John Lindsay

Personal information
- Date of birth: 1900
- Place of birth: Cardenden, Scotland
- Position: Left-half/outside left

Senior career*
- Years: Team / Apps / (Gls)
- 1922–1927: Partick Thistle / 15 / (3)
- 1925–1926: → Broxburn United (loan) / 20 / (5)
- 1927–1928: Rhyl Athletic
- 1928–1930: Liverpool / 14 / (2)
- 1930–1931: Swansea Town
- 1931–1932: Rhyl Athletic
- ?: Bangor City
- ?: Lochgelly Amateurs

= John Lindsay (footballer, born 1900) =

Scottish footballer

John Lindsay was a Scottish footballer who played as a left-half and an outside-left, most notably for Liverpool.

==Career==
Lindsay started his senior career with Partick Thistle in 1922. After suffering a serious knee injury, he switched to the Welsh side Rhyl Athletic for the 1927–28 season, and he scored 60 goals for the club.

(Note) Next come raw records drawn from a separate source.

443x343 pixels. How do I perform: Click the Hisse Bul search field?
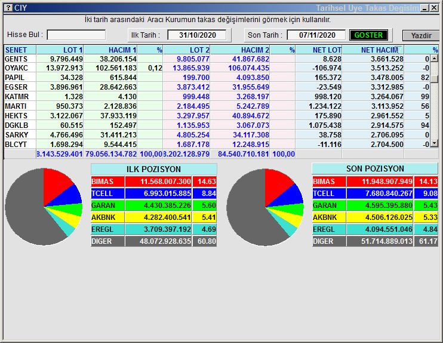coord(76,35)
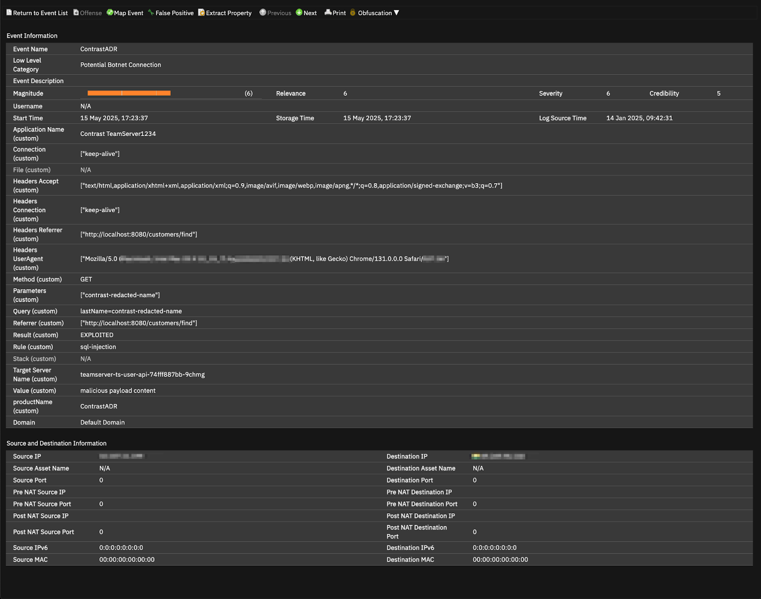This screenshot has width=761, height=599.
Task: Open Print via the printer icon
Action: [328, 13]
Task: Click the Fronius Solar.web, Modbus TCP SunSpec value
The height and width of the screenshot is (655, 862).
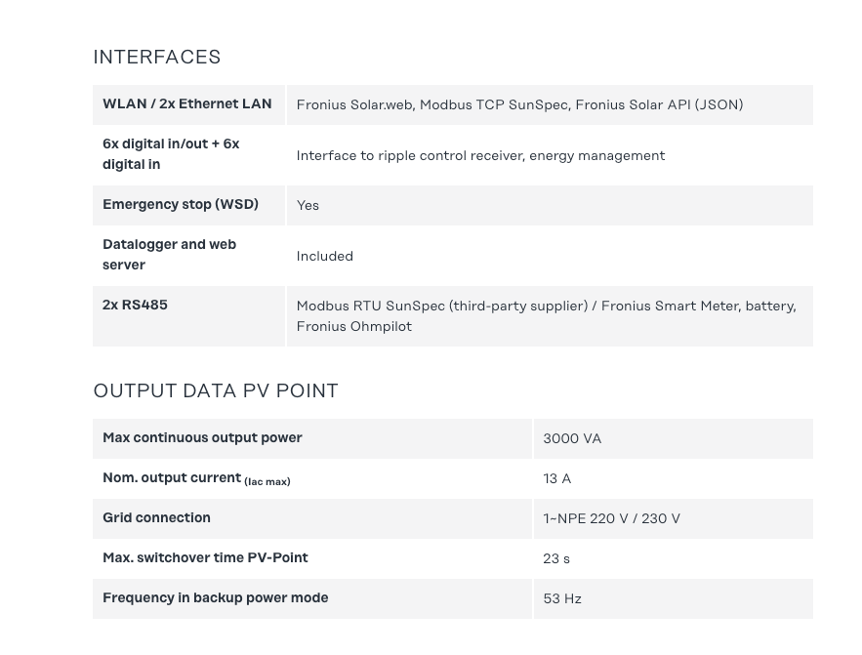Action: (x=519, y=104)
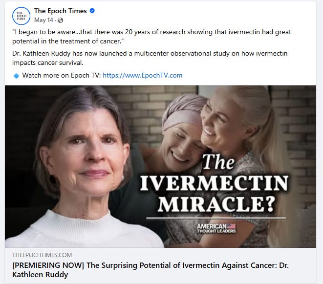Viewport: 323px width, 284px height.
Task: Click the word MIRACLE? in the thumbnail
Action: coord(216,204)
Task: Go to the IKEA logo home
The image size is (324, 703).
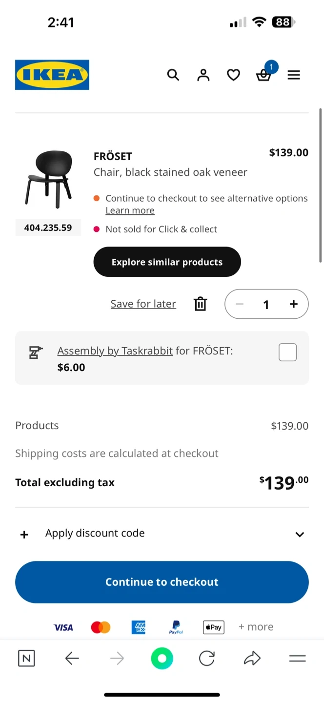Action: [52, 75]
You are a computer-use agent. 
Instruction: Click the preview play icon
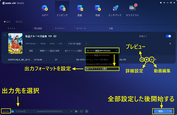click(x=142, y=59)
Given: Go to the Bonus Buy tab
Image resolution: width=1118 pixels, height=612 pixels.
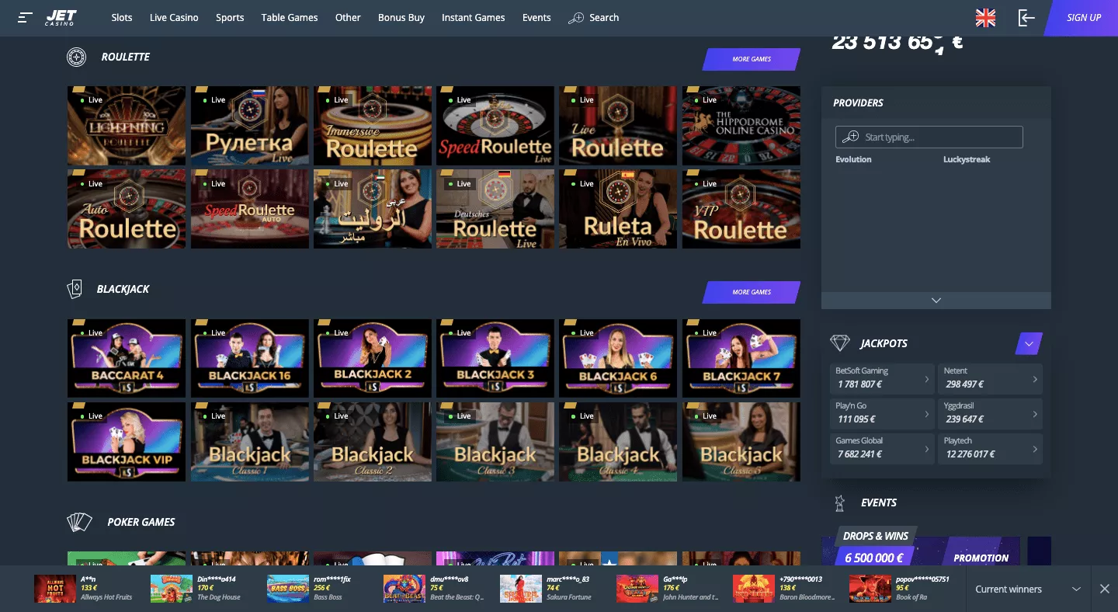Looking at the screenshot, I should (x=401, y=17).
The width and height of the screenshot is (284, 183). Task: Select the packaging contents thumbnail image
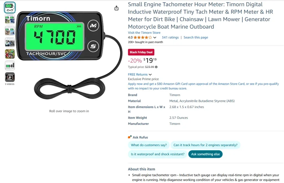pos(10,65)
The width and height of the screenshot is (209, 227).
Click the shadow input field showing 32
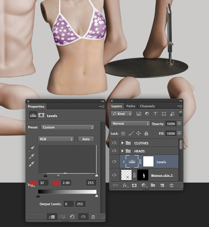pos(43,183)
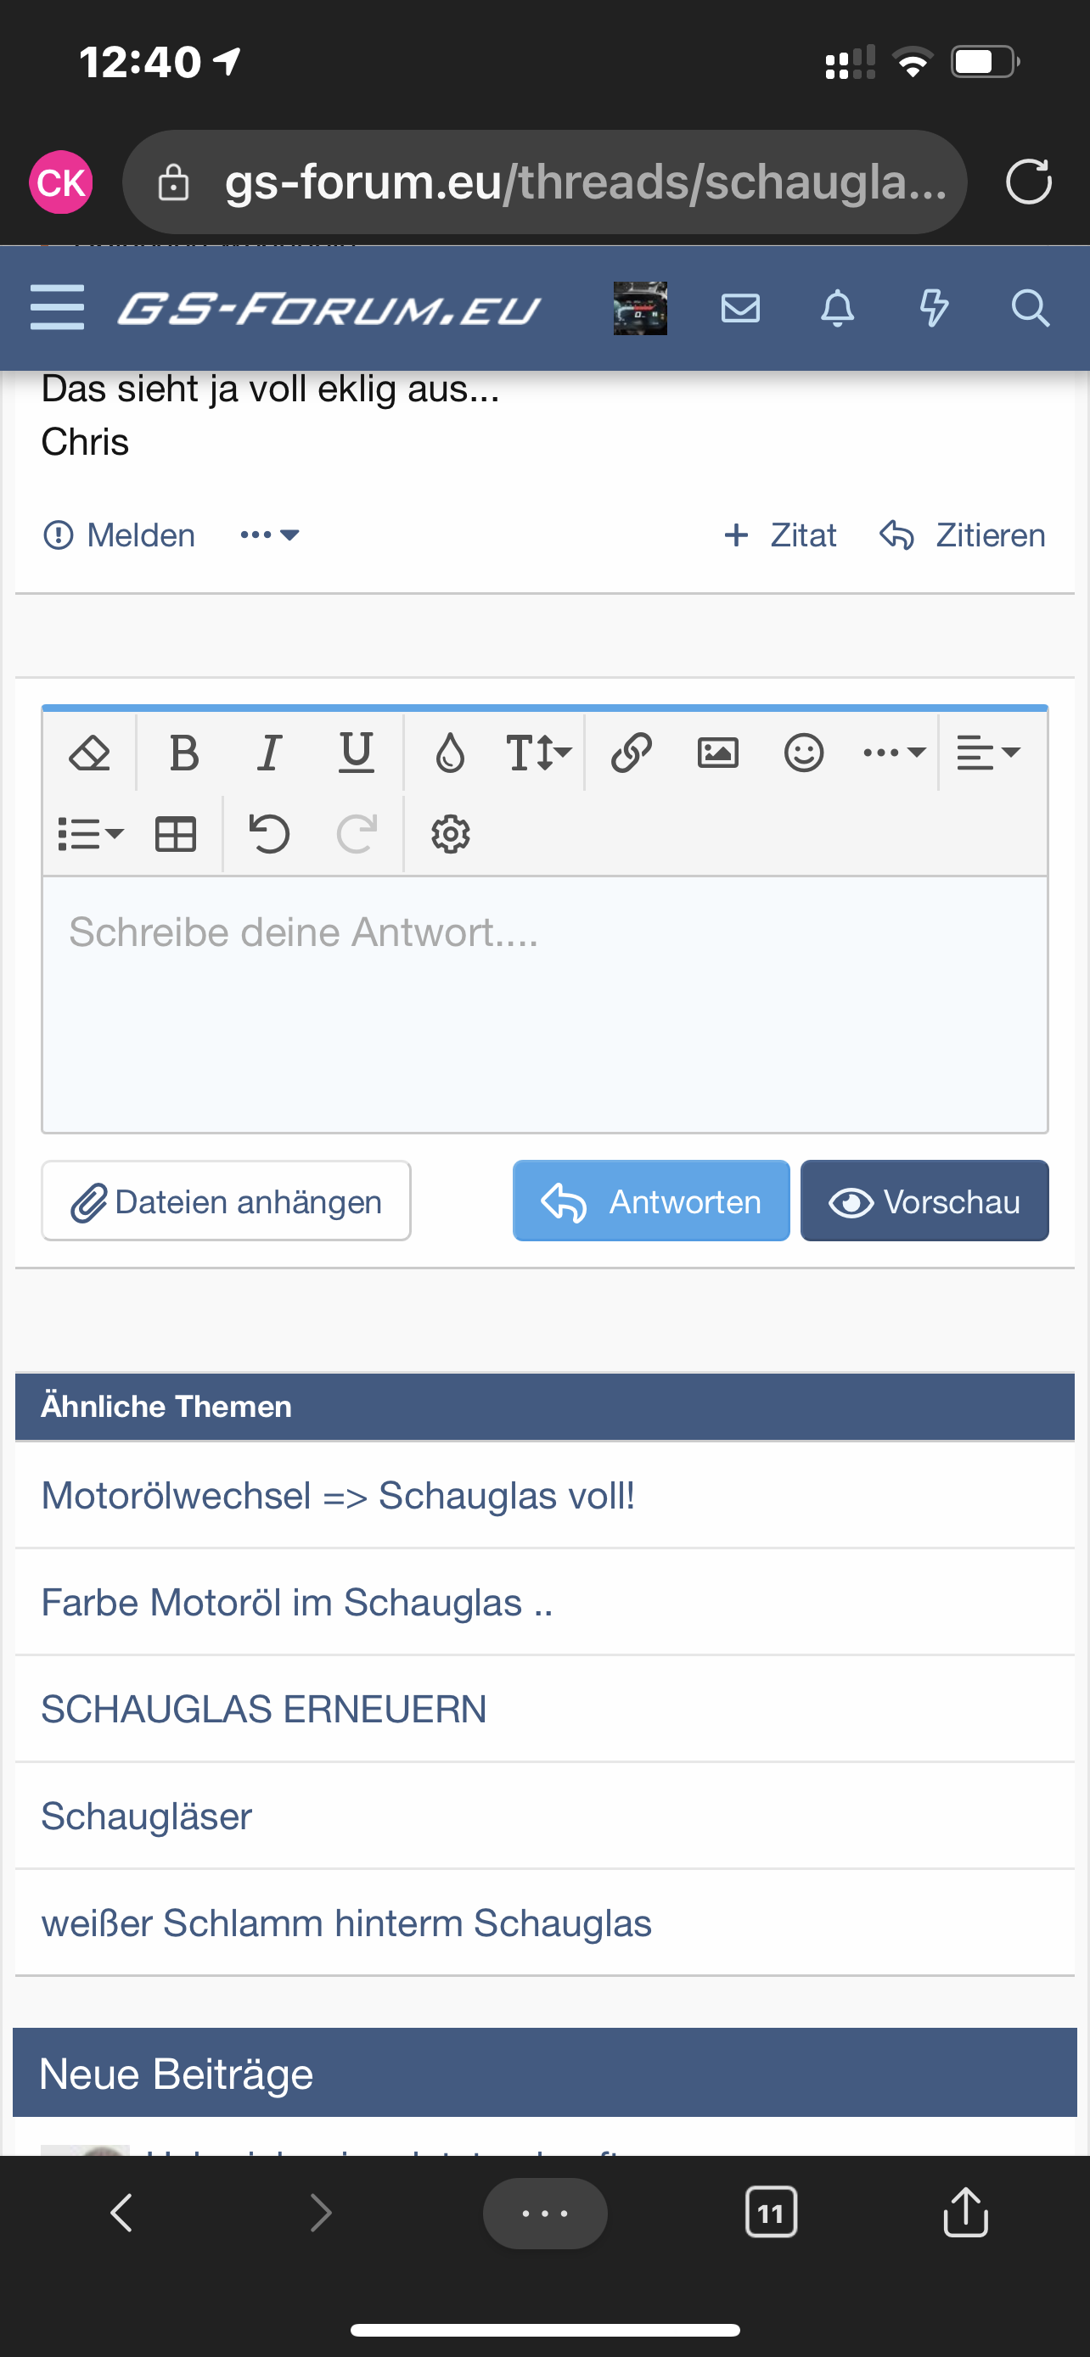This screenshot has height=2357, width=1090.
Task: Open private messages envelope icon
Action: (740, 308)
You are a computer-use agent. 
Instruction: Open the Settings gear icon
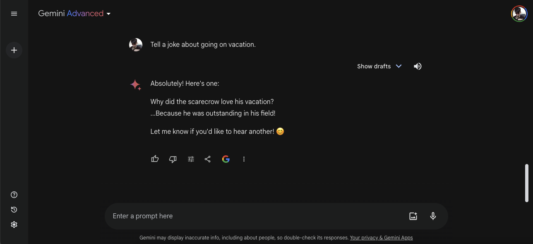[14, 225]
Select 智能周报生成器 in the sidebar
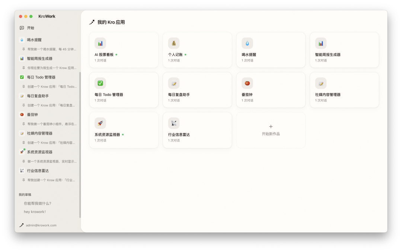The height and width of the screenshot is (252, 402). pos(39,59)
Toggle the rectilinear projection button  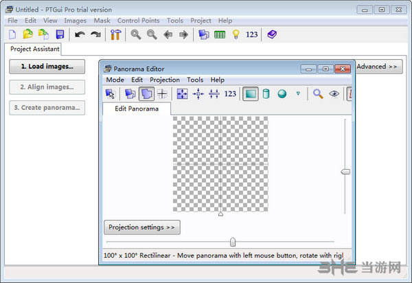point(251,94)
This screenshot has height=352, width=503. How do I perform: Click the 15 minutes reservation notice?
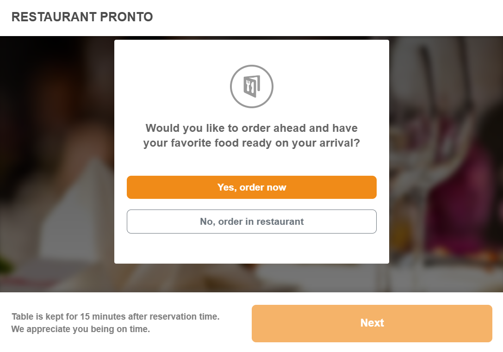click(115, 316)
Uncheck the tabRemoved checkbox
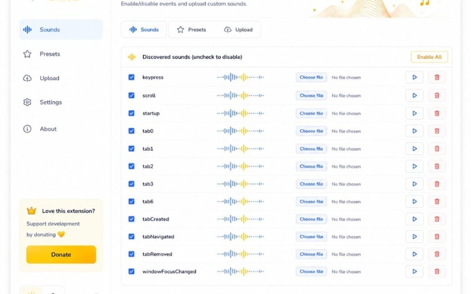The width and height of the screenshot is (471, 294). [x=132, y=254]
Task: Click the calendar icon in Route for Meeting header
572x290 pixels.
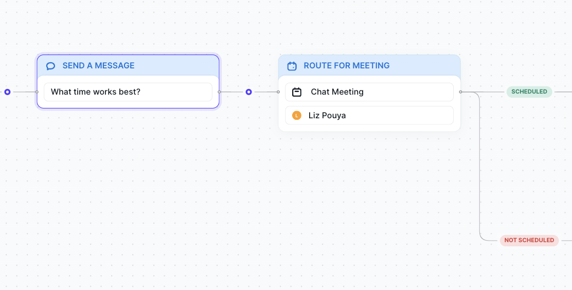Action: (x=292, y=66)
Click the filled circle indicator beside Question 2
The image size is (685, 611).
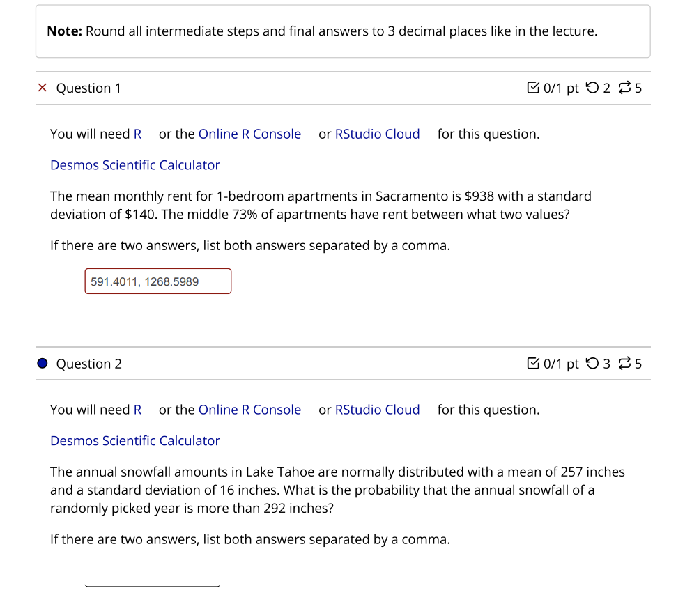(42, 364)
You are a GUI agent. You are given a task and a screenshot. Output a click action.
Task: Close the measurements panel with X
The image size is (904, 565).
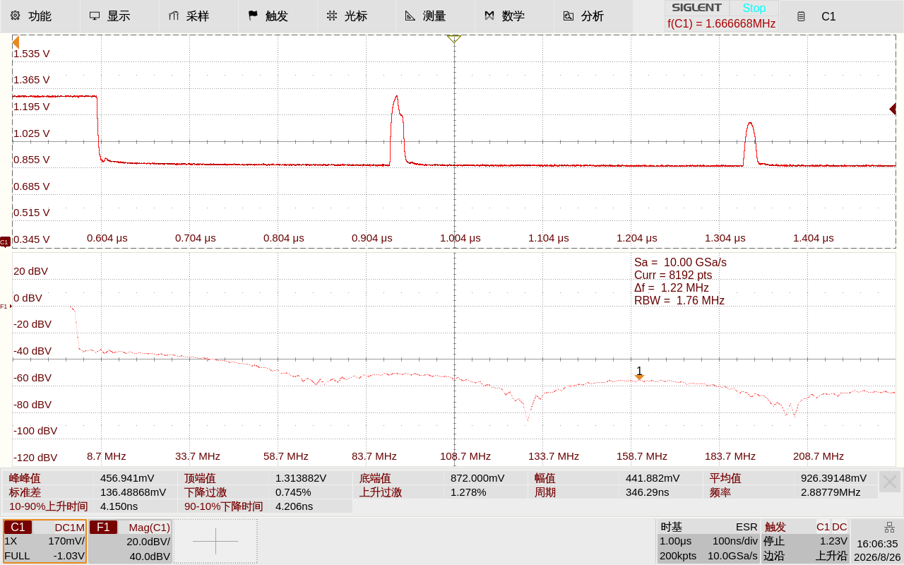[890, 482]
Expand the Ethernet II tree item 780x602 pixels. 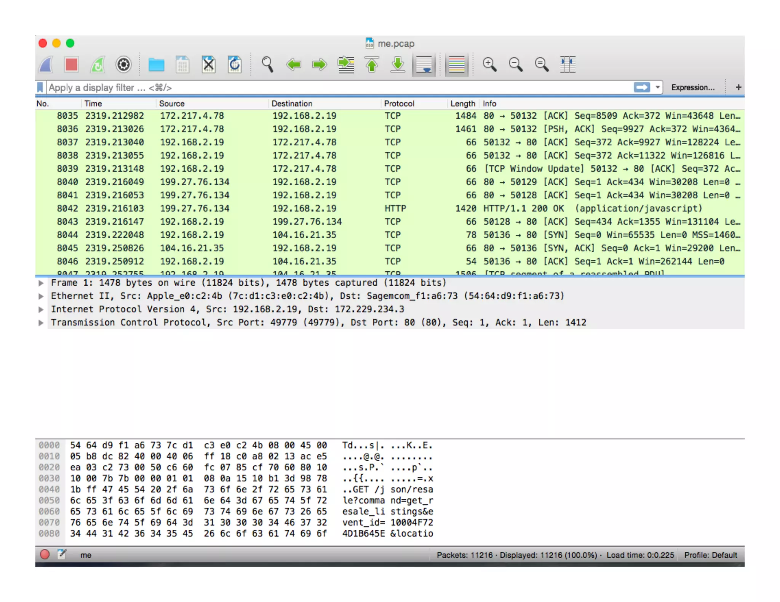click(x=41, y=296)
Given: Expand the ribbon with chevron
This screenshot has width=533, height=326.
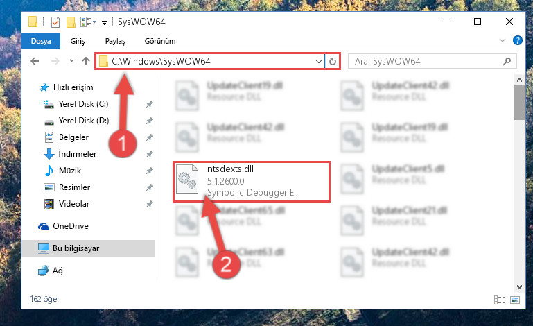Looking at the screenshot, I should (x=502, y=40).
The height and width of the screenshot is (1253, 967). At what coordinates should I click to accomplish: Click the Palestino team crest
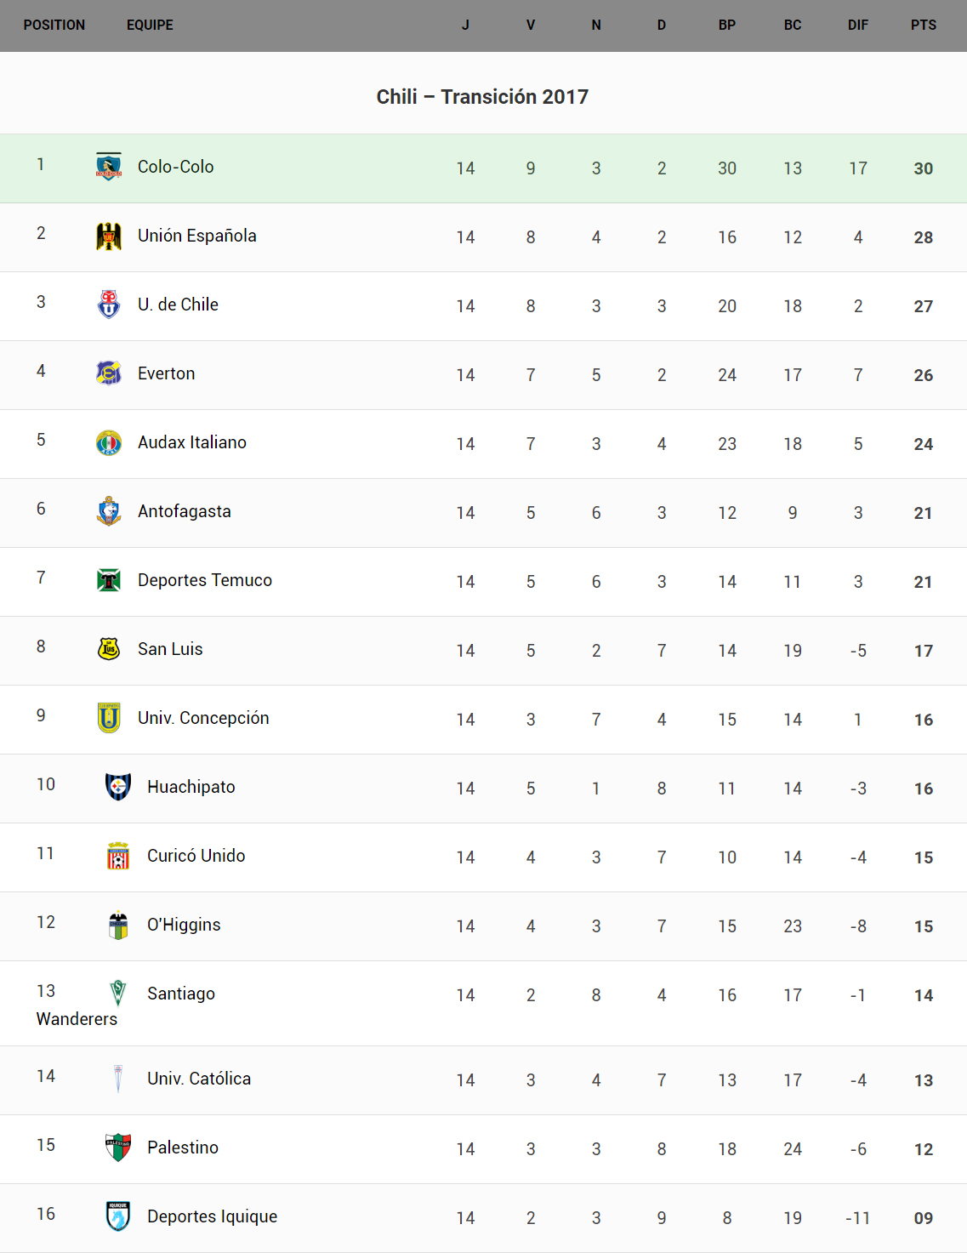tap(118, 1148)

This brought him to the attention of English First Division side Liverpool, who signed him in April 1928. He made his Liverpool debut on 1 December 1928, starting the match in a 3–0 victory over Derby County. He scored his first goal for the club on 30 January 1929, in a 5–2 FA Cup fourth round replay defeat to Bolton Wanderers. He left the club when his contract expired in January 1930, having made 16 appearances in total for Liverpool. Lindsay then moved back to Wales, where he joined Swansea Town, before moving back to Rhyl Athletic in 1931. He later played in Northern Ireland for Bangor City and in Scotland for Lochgelly Amateurs.